WASHINGTON – Marylanders who burn wood as a secondary way to heat their homes are planning to burn a little more this winter to offset high natural gas and fuel costs.
Natural gas prices in the South Atlantic region, which includes Maryland, are projected to rise 45 percent from $730 per household last winter to $1,060 this winter, said Neil Gamson, an economist with the Energy Information Administration. The national average price for a gallon of residential heating oil is expected to jump nearly 36 percent from $1.54 in 2004 to $2.09 for 2005.
Meanwhile, the price for a cord of firewood, which is a stack equaling 128 cubic feet, has gone up 5 to 10 percent to about $150, said A.J. Bierman of King Mulch Garden Center in Essex.
His firewood sales are up about a third from last year, and he said people are ordering wood as emergency backup in case of fuel shortages, higher prices or another storm like Hurricane Katrina, which damaged shipping and refineries in the Gulf of Mexico and caused oil prices to jump dramatically.
So far, sales of firewood at Stone Cellar Nursery in Mount Airy are the same as last year, said owner Ethan Langrill, but as the weather gets colder, he expects them to pick up.
“I think sales will go up, it will be an issue,” Langrill said. After Sept. 11, 2001, he saw sales jump because consumers were worried gas prices would rise.
According to the Census Bureau’s 2004 estimate, nearly 24,000 households in Maryland use wood as their primary heating fuel. That number, which equals 1.1 percent of housing units in the state, is down slightly from 2002 when 1.3 percent of homes used wood as a primary fuel.
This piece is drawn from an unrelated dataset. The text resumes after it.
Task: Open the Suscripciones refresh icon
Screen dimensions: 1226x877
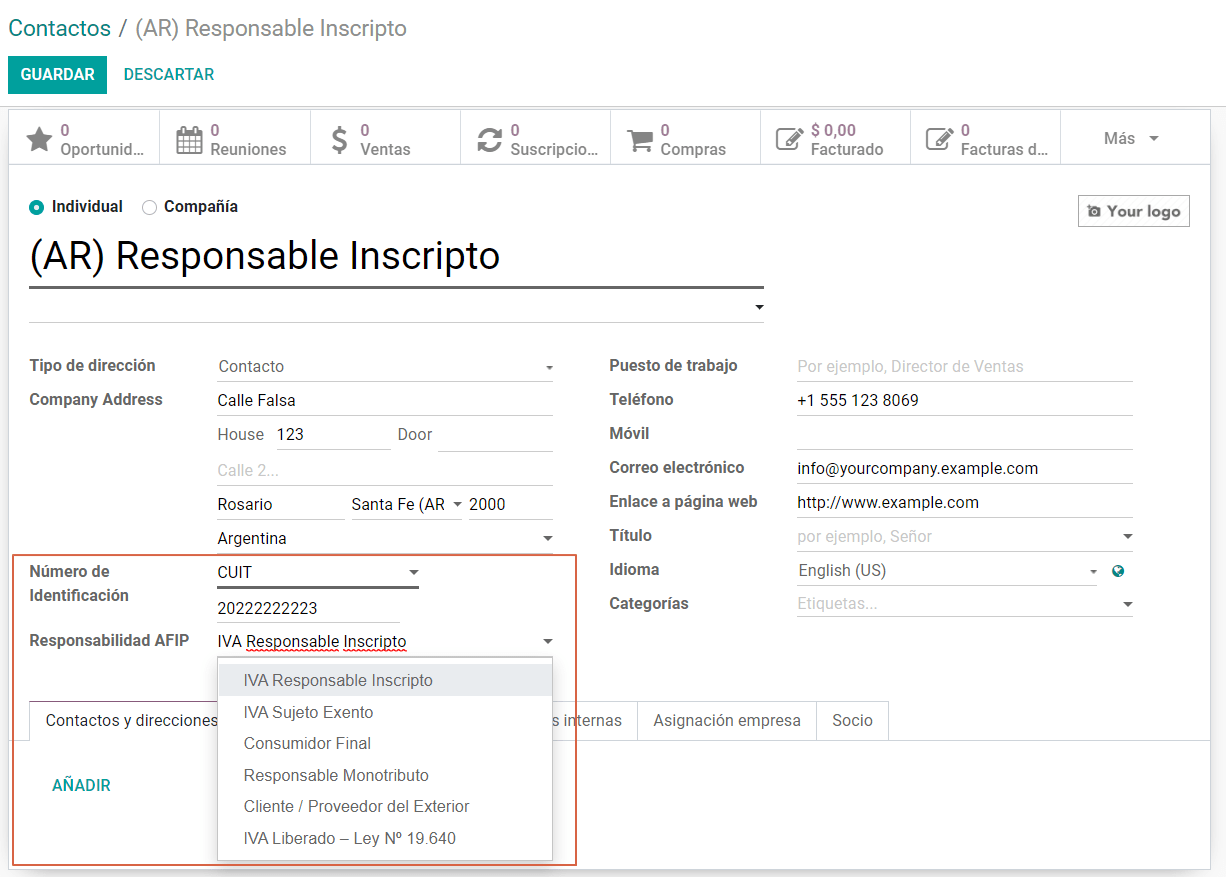Action: pyautogui.click(x=489, y=139)
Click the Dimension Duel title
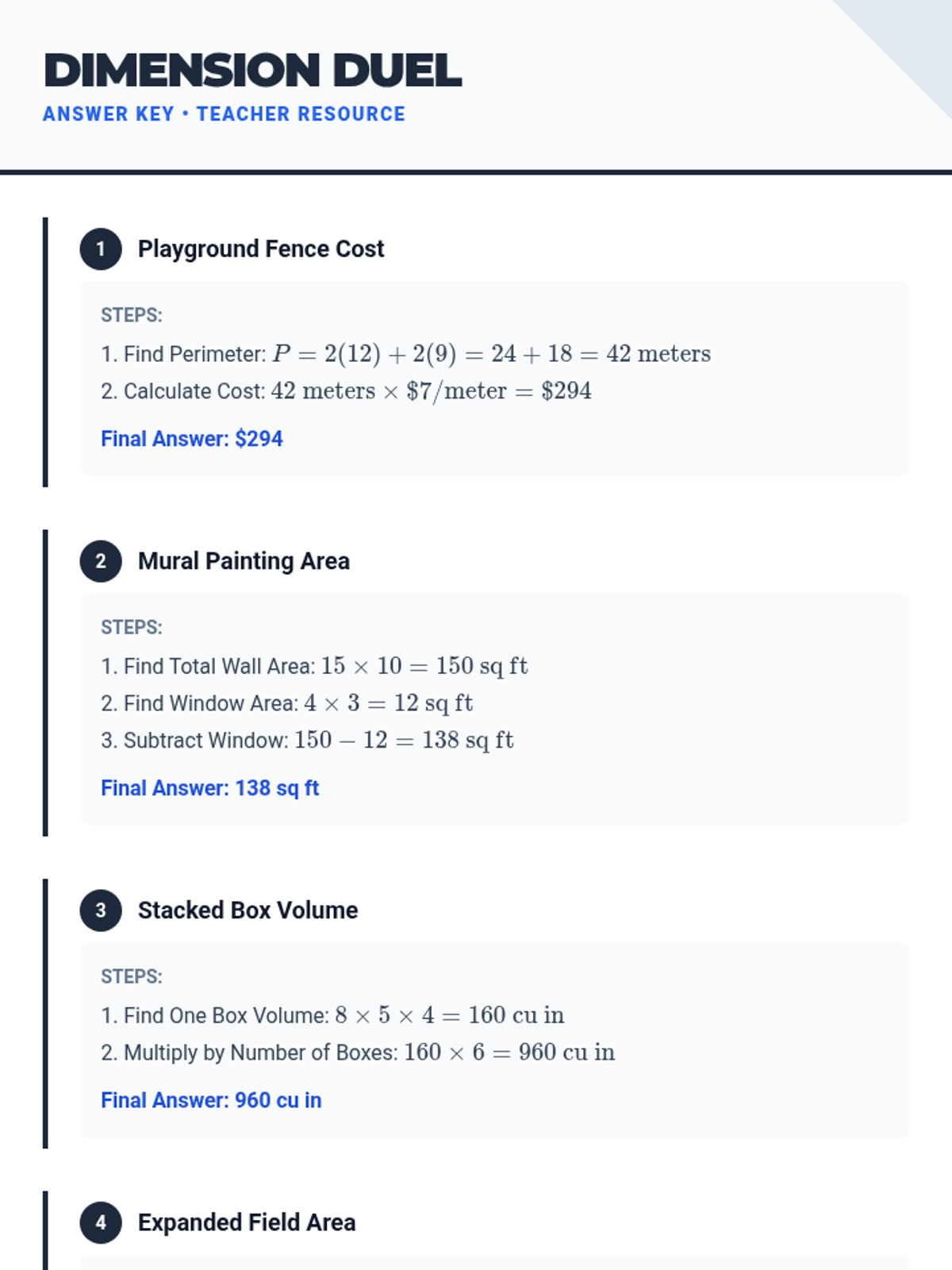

There are also those who use wood or other forms of alternative energy such as pellet stoves as a backup heating source to natural gas or oil furnaces.
“Those that use wood are going to try and use it more as a primary source and less as a secondary,” said Guy Hinebaugh, an assistant art gallery director who lives near Oakland. “Everyone’s trying to do something.”
Hinebaugh plans to use more wood this year to conserve the full, 500-gallon, fuel oil tank he also uses to heat his home. By cutting some of his own wood and buying the rest, he expects to burn three or four cords this winter at a cost of around $300. He figures that is about a third of what he would spend using fuel oil.
He has also taken other steps to conserve energy this winter such as buying insulated curtains.
Owners of huge million-dollar homes might not care about heating costs, Hinebaugh said, but “little people like me care.”
There’s been a substantial increase in the number of people choosing natural wood burners, said Ralph Baumgardner, owner of Baumgardner’s HearthFires & DeckAttires in Westminster.
“We’ve seen a tremendous increase in the last four weeks of traffic in general,” Baumgardner said. Wood stoves are the costliest to install, compared to gas or pellet stoves, but they use the cheapest fuel, he said.
A cord of wood costs around $150 while a ton of pellets costs around $200.
This year, the only cost increases for heating stoves, which run from $600 to $3,000, are usual inflationary rises, he said.
“Price stability seems to be OK this year,” Baumgardner said. “That’s good news for the consumer.”
Both Bierman and Langrill suggest buying firewood early.
“Smarter buyers are getting the wood now,” Bierman said, because his supply might be gone by Thanksgiving.
The older and drier wood is sold first, Langrill said, so early buyers get the better wood. Plus, “it’s nicer to stack it in warm weather.”